● Source passage:
::::::::

TORONTO — The CBC is touting record-breaking digital audiences for the 2020 Tokyo Olympics.
The public broadcaster says its digital and streaming platforms netted more than 37 million video views since the beginning of the delayed Tokyo Games.
That’s up 62 per cent over the 2018 Pyeongchang Games, which had a similar time difference of 11 to 16 hours for viewers in time zones across Canada.
The numbers from Adobe Analytics also show that 61 per cent of those digital views were from live programming, indicating online audiences don’t just watch pre-recorded content.
On the TV side, the CBC says 28 million viewers — 74 per cent of all Canadians — tuned in for CBC/Radio-Canada’s coverage.
It’s tough to measure the Tokyo Games against the Rio Summer Games in 2016, due to the time difference, changing TV landscape, shifting viewer habits and challenges of COVID-19, which resulted in fewer athletes participating and virtually no spectators in the stands.
But for comparison, the CBC says its all-day Olympics audience was more than six times higher than the 2020/21 regular season audience.
It says its largest growth was from morning and overnight audiences.
CBC says its most-watched moment of the Games was for women’s soccer on Aug. 6, the day of Canada’s gold medal win over Sweden.
That’s when it saw 725,000 live video views on digital platforms, the highest one-day total on record for CBC, and a peak TV audience of 4.4 million.
The CBC is the Canadian broadcast rights holder to the Olympics through 2024.

::::::::

(Stored entries)

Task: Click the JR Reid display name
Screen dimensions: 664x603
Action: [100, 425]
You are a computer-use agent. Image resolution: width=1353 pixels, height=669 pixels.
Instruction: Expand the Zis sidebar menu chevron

::::::::

● Work task 1: Reproduce the portion of the article on CBC's Olympic audiences from "The public broadcaster" to "watch pre-recorded content.".
● Work task 2: According to the article on CBC's Olympic audiences, how many live video views did CBC's digital platforms record on Aug. 6?

● Exercise result 1:
The public broadcaster says its digital and streaming platforms netted more than 37 million video views since the beginning of the delayed Tokyo Games.
That’s up 62 per cent over the 2018 Pyeongchang Games, which had a similar time difference of 11 to 16 hours for viewers in time zones across Canada.
The numbers from Adobe Analytics also show that 61 per cent of those digital views were from live programming, indicating online audiences don’t just watch pre-recorded content.

● Exercise result 2: 725,000 live video views